Where Users Go When They Leave

In addition to making it easy to find, consume and interact with news content once someone is on their site, it is also important for news organizations to understand where users go after they leave. Are they heading to another company-owned property promoted on that site? Are they sharing content by heading to a social network that the site pointed them to?  Are they clicking on an advertisement and moving to a retailer promoted on the page? Or have they left for other reasons?

If a large portion of users are going to Facebook after leaving a site, that may indicate the site’s content is easy to share and viewed as worth distributing to friends.

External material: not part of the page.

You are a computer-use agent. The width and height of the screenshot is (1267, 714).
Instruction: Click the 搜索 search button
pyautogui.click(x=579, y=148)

On the other hand, if most users are leaving for Google or some other search engine, that could indicate that users either did not find what they were looking for on the site or got what they needed but were not drawn to any other content.

Nielsen collects data about departure sites in a way similar to how it counts sites that direct people to a news Web page.  The data represent the percent of all users to the Website. A “departure” occurs when someone clicks on a link that takes them away from the main website—a visitor to news.google.com who follows a link to NYtimes.com, for example, again with a minimum threshold. Clicks within a website—say from CNN.com to CNN.com/politics, for example—are not considered departures. But if the site one moves to has a different Web domain, even if it is related—a move say from CNN.com to money.cnn.com—Nielsen considers that a departure. [1] [1]

What does the data tell us about consumer behavior? Four main findings stand out:


FOOTNOTES:

1.  These 21 news sites are organized in very different ways.  Nielsen reports where users go when they leave at the subdomain level, like cnn.com/politics rather than the main domain, such as cnn.com. Some sites like AOL have a wide range of subdomains with all different kinds of sites that are organized differently.  The result is that a more complex site like AOL.com, which actually encompasses dozens of different products from AOL News to AOL Weather, is slightly different than a site like The New York Times which only includes articles and other content from the New York Times.  And, though a user can link to more than one outside Website over the course of a month, these percentages are much smaller than those of referring sites.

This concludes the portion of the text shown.